By Leni Zarate, Director of Special District Financing at Psomas

In the last couple of years, two new infrastructure-financing options have come on the scene. Legislation enacting Enhanced Infrastructure Financing Districts (EIFD) was approved in September of 2014 and Community Revitalization and Investment Authorities (CRIA) became law a year later in September 2015.

Basically, they are both vehicles to generate funding in the wake of the demise of redevelopment agencies. CRIAs use tax increment revenue to improve infrastructure, assist businesses, and support affordable housing in disadvantaged communities. EIFD’s are used to finance the construction of a wide variety of public infrastructure and must have a community-wide benefit.

Counties and cities are the only entities that can initiate these financing plans, however special districts can partner with either. Both require no money out of pocket, unless the project is being developed by a public/private partnership.

Since both financing vehicles are relatively new, they are not on the radar of many developers or public agencies. There is no difference in the amount that can be financed, but there are pros and cons to be considered when selecting which option to use. Some of the main differences are in terms of security of financing, flexibility, and voting requirements—all can have serious impacts on projects

The Main Differences

Security of Financing

One important difference between the two is that with an EIFD, the parties are entering into an agreement that cannot be changed. Therefore it provides security for long-term financing. When it comes to CRIA districts, they have to be reevaluated every 10 years. In fact, subject to certain restrictions, the agency can withdraw its pledge at any time.

Flexibility

The financed capital infrastructure requirement for an EIFD is very flexible. Any type of infrastructure qualifies— the only requirement is that it has to have a community benefit with a useful life of a minimum of 15 years.

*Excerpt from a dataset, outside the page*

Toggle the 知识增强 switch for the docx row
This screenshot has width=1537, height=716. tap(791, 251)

A CRIA is very restrictive and subject to a number of penalties if the requirements are not adhered to. Some of the restrictions include: the project has to be in a high unemployment area, 80% of the District has to be designated as low income, and 25% of future proceeds must be spent on affordable housing.

Voting Requirement

Although an EIFD has the higher voting requirement, 55% approval, the voting is done only once.

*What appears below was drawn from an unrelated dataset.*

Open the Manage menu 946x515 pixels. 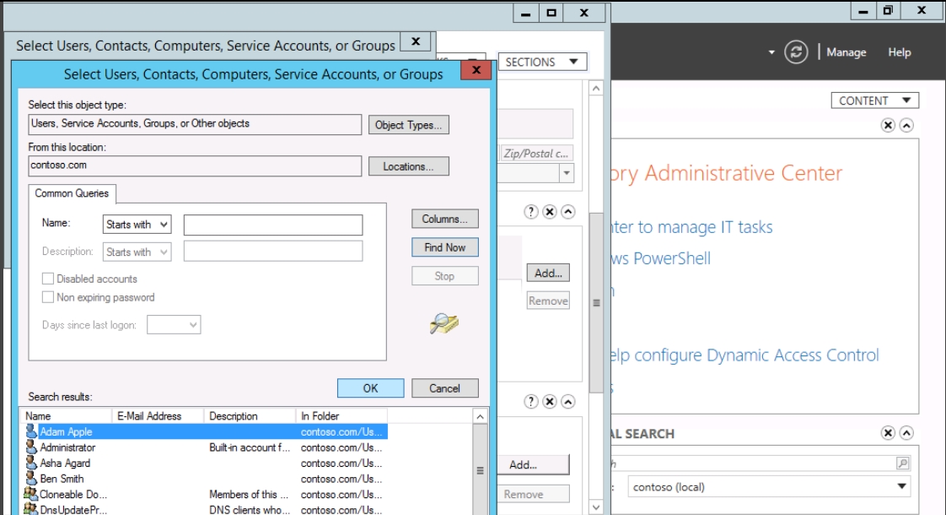tap(846, 52)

With a CRIA, while it requires only a simple majority for approval, the fact that it can be opened up for a vote every 10 years presents a serious problem in terms of security of long-term funding.

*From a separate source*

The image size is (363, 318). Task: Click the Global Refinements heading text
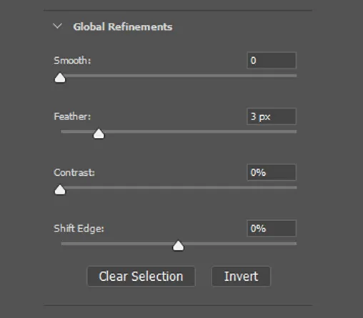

Which Financing Option is Preferable for Your Project?

It is difficult to make a blanket statement recommending one option over the other. It depends on the circumstances. An EIFD appears to be more flexible with fewer restrictions, making it more user-friendly. In certain circumstances, however, a CRIA would be the preferable financing vehicle. In the end developers, agencies and their advisors must do their homework and decide which option is best for their projects.